Work to complete:
Copy exactly the lines of the material below that run from the one containing "The width and height of the screenshot is (1000, 1000)." through the one containing "Click the divider". Copy no other lines.

Information given:
===============
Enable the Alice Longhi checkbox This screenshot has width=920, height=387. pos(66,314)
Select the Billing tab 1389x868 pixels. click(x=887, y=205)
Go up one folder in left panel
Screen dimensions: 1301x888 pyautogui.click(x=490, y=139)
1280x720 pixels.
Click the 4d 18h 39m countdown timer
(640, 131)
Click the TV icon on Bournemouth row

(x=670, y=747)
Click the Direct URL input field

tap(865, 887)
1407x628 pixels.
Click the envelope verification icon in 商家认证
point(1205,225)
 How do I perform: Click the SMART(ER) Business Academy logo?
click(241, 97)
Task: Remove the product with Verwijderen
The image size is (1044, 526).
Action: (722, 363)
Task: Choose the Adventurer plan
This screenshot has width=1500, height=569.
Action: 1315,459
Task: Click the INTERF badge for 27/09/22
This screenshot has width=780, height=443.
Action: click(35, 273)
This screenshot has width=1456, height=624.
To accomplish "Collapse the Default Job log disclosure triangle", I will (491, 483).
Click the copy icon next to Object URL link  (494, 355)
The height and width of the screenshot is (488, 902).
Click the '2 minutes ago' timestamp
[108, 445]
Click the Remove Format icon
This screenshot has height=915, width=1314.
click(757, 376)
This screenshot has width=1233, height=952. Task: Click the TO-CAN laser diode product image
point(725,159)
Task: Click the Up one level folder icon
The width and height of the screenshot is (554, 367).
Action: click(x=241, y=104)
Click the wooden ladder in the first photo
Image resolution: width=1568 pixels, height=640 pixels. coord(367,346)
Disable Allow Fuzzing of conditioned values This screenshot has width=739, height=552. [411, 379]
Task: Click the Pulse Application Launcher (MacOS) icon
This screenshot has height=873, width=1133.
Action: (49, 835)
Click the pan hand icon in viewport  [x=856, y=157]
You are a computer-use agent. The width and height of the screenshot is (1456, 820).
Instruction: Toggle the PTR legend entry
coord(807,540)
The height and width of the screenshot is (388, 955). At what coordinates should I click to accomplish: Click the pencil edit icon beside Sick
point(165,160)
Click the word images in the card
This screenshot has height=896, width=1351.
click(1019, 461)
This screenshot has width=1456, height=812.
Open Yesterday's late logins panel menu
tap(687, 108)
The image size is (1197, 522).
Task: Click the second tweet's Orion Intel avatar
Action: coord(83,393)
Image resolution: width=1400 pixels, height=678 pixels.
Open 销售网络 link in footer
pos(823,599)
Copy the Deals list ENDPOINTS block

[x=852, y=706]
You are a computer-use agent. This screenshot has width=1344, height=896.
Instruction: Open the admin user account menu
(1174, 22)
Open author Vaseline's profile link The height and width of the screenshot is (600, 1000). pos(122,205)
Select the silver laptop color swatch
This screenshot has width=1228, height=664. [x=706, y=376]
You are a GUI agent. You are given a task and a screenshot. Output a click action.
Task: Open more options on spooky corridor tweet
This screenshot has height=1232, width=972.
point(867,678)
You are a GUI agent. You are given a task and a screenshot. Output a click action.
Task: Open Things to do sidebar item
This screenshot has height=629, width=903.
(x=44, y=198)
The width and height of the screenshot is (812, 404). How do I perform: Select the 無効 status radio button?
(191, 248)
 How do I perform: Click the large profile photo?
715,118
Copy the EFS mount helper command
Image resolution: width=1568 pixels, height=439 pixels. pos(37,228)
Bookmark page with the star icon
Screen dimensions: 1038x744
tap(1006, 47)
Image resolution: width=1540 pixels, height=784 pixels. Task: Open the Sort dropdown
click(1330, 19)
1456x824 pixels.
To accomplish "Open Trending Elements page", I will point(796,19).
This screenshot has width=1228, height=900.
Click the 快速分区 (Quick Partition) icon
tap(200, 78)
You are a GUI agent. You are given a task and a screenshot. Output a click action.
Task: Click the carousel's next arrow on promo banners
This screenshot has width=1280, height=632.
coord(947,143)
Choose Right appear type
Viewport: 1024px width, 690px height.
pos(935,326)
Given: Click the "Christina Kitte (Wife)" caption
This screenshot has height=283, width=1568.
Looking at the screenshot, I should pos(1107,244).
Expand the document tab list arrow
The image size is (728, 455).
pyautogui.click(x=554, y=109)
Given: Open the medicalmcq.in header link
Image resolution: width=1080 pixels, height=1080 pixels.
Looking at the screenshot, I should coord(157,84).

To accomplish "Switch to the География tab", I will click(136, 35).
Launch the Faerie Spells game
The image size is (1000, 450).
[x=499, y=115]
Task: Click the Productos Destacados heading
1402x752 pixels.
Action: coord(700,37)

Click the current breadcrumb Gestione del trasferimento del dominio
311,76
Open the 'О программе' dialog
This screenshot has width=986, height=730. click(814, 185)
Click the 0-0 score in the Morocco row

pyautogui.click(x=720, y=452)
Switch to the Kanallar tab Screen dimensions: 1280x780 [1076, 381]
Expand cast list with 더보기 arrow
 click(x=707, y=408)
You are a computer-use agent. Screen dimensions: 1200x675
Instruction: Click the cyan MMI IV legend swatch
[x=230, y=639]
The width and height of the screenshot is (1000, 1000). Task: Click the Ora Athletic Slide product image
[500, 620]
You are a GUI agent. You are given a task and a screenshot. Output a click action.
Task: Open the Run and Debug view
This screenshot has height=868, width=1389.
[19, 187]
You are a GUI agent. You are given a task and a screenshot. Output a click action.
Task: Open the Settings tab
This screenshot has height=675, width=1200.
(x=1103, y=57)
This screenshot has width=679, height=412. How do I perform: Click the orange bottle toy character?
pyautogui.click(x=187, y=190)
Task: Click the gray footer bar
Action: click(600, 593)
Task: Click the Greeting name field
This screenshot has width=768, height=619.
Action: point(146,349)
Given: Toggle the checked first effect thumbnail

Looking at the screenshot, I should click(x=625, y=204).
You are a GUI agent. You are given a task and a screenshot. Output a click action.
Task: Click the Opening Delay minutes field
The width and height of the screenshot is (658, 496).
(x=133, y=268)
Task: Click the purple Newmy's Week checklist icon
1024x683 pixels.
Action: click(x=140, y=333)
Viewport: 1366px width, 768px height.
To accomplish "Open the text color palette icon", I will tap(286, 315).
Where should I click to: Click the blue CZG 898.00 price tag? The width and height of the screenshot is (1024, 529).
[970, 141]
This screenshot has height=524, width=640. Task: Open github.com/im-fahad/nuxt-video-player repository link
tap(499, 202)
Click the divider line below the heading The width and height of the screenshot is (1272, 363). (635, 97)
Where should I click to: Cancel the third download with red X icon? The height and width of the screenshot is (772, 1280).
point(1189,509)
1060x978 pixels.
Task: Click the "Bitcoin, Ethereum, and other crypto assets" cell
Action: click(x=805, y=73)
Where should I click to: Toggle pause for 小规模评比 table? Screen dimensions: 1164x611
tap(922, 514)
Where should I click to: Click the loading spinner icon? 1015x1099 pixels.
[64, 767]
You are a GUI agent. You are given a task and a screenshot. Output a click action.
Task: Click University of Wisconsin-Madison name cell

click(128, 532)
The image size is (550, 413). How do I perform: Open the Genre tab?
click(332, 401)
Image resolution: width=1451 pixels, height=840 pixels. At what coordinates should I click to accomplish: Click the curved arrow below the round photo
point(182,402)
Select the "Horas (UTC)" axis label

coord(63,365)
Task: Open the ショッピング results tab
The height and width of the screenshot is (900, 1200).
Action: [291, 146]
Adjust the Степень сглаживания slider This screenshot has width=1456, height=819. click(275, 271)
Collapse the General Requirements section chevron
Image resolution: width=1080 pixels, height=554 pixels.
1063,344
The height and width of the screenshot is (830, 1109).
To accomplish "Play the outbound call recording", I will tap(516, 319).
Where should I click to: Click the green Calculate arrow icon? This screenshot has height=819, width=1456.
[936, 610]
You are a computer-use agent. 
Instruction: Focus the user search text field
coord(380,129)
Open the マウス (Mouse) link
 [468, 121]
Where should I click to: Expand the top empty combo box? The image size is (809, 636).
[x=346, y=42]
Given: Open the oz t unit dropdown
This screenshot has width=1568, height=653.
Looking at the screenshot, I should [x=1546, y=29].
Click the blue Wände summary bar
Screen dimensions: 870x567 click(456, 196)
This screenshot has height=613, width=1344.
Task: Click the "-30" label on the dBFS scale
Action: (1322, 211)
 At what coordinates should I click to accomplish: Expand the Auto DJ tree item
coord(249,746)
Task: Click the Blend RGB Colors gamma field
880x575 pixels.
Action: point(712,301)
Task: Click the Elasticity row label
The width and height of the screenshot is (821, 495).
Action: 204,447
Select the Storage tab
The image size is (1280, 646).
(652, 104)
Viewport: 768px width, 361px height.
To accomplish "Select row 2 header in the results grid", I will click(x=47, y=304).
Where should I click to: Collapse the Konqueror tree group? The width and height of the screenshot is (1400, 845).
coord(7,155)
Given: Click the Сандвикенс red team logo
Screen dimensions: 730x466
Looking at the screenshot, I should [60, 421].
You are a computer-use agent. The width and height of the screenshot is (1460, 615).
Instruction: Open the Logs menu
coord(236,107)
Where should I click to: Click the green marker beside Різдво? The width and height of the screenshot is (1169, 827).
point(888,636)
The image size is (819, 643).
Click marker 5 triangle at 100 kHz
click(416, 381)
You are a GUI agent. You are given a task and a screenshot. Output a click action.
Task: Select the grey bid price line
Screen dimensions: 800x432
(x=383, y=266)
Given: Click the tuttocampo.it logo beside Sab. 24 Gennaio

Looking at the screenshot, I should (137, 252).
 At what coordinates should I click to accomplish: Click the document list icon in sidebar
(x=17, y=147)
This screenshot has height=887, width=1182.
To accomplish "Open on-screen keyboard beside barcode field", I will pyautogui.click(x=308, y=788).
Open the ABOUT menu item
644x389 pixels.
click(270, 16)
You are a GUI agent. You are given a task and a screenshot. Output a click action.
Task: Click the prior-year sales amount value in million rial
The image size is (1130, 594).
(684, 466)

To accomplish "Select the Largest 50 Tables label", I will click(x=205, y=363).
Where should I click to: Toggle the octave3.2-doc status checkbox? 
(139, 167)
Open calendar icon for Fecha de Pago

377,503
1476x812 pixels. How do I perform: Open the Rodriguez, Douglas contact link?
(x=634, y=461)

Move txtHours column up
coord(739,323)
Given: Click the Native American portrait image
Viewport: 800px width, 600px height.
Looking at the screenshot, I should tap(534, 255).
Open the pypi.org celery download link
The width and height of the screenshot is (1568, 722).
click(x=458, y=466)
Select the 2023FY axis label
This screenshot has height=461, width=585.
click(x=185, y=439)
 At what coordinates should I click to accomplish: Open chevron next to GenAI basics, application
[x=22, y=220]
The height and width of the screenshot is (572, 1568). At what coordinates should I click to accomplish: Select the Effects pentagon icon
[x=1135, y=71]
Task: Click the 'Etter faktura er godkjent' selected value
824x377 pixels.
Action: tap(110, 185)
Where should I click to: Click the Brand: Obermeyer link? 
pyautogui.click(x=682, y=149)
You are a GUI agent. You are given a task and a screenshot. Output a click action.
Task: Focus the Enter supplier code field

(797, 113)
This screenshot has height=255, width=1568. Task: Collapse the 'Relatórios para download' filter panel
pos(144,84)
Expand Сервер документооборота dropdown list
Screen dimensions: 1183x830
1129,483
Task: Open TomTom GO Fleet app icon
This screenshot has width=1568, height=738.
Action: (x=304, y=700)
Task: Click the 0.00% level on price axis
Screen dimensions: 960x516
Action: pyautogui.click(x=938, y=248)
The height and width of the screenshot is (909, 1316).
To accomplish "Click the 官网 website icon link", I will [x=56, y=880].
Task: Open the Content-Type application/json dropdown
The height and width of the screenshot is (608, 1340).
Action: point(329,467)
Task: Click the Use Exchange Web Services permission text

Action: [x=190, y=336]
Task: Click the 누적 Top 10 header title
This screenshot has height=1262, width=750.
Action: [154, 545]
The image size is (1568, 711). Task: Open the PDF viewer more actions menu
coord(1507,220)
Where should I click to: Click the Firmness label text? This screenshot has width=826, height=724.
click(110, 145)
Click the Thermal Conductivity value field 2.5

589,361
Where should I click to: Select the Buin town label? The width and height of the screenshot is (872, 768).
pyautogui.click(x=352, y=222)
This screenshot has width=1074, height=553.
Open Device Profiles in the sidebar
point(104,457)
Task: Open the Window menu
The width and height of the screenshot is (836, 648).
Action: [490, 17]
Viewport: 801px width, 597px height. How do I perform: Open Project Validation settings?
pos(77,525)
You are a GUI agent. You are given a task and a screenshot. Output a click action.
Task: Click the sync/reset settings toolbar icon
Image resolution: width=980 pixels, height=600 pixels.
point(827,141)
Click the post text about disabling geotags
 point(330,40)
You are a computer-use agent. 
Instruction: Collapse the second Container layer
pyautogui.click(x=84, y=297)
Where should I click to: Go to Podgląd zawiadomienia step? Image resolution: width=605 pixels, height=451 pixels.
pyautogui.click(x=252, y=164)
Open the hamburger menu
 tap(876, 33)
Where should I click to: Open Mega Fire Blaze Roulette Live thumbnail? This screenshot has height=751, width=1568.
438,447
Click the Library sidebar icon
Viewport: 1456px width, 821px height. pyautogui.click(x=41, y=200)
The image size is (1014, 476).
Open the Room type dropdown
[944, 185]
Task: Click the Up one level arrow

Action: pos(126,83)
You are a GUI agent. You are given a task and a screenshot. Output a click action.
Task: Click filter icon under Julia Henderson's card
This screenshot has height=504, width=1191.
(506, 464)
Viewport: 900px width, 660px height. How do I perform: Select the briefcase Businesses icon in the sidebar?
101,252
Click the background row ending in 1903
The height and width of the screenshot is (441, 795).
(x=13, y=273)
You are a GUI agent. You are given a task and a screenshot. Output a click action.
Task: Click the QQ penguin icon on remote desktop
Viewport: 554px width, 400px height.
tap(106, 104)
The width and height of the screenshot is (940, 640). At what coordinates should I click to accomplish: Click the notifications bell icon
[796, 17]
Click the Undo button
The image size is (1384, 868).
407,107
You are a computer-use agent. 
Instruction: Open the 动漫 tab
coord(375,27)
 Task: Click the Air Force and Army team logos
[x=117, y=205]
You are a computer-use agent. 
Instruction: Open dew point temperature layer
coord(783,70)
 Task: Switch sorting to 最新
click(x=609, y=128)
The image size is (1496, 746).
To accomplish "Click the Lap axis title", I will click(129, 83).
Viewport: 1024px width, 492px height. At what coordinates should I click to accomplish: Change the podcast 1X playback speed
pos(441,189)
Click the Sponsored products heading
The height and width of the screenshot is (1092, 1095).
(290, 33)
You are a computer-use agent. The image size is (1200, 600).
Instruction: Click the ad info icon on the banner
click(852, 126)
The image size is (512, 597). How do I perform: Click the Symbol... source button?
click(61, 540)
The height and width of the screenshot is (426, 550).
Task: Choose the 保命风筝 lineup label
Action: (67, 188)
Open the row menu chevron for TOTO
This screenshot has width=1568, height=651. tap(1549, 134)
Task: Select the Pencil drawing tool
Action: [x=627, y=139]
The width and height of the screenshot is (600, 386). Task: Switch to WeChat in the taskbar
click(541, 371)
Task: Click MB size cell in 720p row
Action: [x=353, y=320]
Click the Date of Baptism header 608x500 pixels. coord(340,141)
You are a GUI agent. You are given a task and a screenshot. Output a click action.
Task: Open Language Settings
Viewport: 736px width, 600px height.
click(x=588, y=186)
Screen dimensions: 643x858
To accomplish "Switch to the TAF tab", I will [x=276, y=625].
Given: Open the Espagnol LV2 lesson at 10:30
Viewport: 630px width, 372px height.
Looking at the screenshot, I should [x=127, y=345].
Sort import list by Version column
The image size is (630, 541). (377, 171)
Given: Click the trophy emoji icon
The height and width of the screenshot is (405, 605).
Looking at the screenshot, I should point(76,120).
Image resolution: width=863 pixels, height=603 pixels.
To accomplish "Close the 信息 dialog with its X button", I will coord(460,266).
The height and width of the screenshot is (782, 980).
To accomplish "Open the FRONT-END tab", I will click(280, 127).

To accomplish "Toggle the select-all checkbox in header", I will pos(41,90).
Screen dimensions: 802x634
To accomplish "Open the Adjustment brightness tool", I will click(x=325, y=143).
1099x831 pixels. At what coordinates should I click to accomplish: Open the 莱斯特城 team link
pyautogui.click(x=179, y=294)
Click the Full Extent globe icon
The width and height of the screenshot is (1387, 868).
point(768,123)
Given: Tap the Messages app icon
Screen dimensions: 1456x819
===============
Reply:
The width and height of the screenshot is (1000, 1000). Task: Click the Ora Athletic Slide product image
[500, 620]
You are a GUI agent. You are given a task and a screenshot. Output a click action.
Task: Open the Run and Debug view
This screenshot has height=868, width=1389.
[19, 187]
You are a GUI agent. You are given a task and a screenshot. Output a click action.
Task: Open the Settings tab
This screenshot has height=675, width=1200.
(x=1103, y=57)
This screenshot has width=679, height=412. How do I perform: Click the orange bottle toy character?
pyautogui.click(x=187, y=190)
Task: Click the gray footer bar
Action: click(600, 593)
Task: Click the Greeting name field
This screenshot has width=768, height=619.
Action: point(146,349)
Given: Toggle the checked first effect thumbnail

Looking at the screenshot, I should click(x=625, y=204).
You are a GUI agent. You are given a task and a screenshot. Output a click action.
Task: Click the Opening Delay minutes field
The width and height of the screenshot is (658, 496).
(x=133, y=268)
Task: Click the purple Newmy's Week checklist icon
1024x683 pixels.
Action: click(x=140, y=333)
Viewport: 1366px width, 768px height.
To accomplish "Open the text color palette icon", I will tap(286, 315).
Where should I click to: Click the blue CZG 898.00 price tag? The width and height of the screenshot is (1024, 529).
[970, 141]
This screenshot has height=524, width=640. Task: Open github.com/im-fahad/nuxt-video-player repository link
tap(499, 202)
Click the divider line below the heading The width and height of the screenshot is (1272, 363). (635, 97)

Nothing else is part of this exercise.